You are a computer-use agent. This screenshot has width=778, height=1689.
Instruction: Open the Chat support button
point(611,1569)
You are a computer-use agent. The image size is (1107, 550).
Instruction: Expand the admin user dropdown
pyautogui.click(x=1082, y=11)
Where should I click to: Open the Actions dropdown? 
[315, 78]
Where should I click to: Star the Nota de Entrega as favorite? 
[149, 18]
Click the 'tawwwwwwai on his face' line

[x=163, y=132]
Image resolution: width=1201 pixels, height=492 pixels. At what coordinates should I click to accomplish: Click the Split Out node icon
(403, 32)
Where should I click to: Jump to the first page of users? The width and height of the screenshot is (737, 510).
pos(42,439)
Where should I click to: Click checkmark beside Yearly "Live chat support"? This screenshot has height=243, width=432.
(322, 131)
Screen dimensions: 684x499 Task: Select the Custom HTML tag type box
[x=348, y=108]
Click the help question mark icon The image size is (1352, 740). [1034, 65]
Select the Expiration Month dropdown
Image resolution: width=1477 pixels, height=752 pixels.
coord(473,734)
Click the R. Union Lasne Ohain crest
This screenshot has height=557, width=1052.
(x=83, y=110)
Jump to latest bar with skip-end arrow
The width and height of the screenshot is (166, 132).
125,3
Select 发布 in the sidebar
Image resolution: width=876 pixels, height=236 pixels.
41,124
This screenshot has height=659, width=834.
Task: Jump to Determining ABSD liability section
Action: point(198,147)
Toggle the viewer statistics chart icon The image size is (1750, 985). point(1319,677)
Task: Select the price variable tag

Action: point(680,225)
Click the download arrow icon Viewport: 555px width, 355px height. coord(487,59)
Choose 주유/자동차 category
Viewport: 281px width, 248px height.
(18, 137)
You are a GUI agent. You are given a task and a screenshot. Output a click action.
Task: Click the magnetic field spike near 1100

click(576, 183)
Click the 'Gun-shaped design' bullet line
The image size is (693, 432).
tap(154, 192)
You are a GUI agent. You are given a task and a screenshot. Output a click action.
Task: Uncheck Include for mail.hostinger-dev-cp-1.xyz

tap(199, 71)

.....

WHAT NEEDS TO BE DONE: Copy out the stretch of the material above from the line containing "You are a computer-use agent. The" through the line containing "Action: point(198,147)", both lines included.

SOLUTION FOR THIS EXERCISE:
You are a computer-use agent. The image size is (1107, 550).
Instruction: Expand the admin user dropdown
pyautogui.click(x=1082, y=11)
Where should I click to: Open the Actions dropdown? 
[315, 78]
Where should I click to: Star the Nota de Entrega as favorite? 
[149, 18]
Click the 'tawwwwwwai on his face' line

[x=163, y=132]
Image resolution: width=1201 pixels, height=492 pixels. At what coordinates should I click to accomplish: Click the Split Out node icon
(403, 32)
Where should I click to: Jump to the first page of users? The width and height of the screenshot is (737, 510).
pos(42,439)
Where should I click to: Click checkmark beside Yearly "Live chat support"? This screenshot has height=243, width=432.
(322, 131)
Screen dimensions: 684x499 Task: Select the Custom HTML tag type box
[x=348, y=108]
Click the help question mark icon The image size is (1352, 740). [1034, 65]
Select the Expiration Month dropdown
Image resolution: width=1477 pixels, height=752 pixels.
coord(473,734)
Click the R. Union Lasne Ohain crest
This screenshot has height=557, width=1052.
(x=83, y=110)
Jump to latest bar with skip-end arrow
The width and height of the screenshot is (166, 132).
125,3
Select 发布 in the sidebar
Image resolution: width=876 pixels, height=236 pixels.
41,124
This screenshot has height=659, width=834.
Task: Jump to Determining ABSD liability section
Action: point(198,147)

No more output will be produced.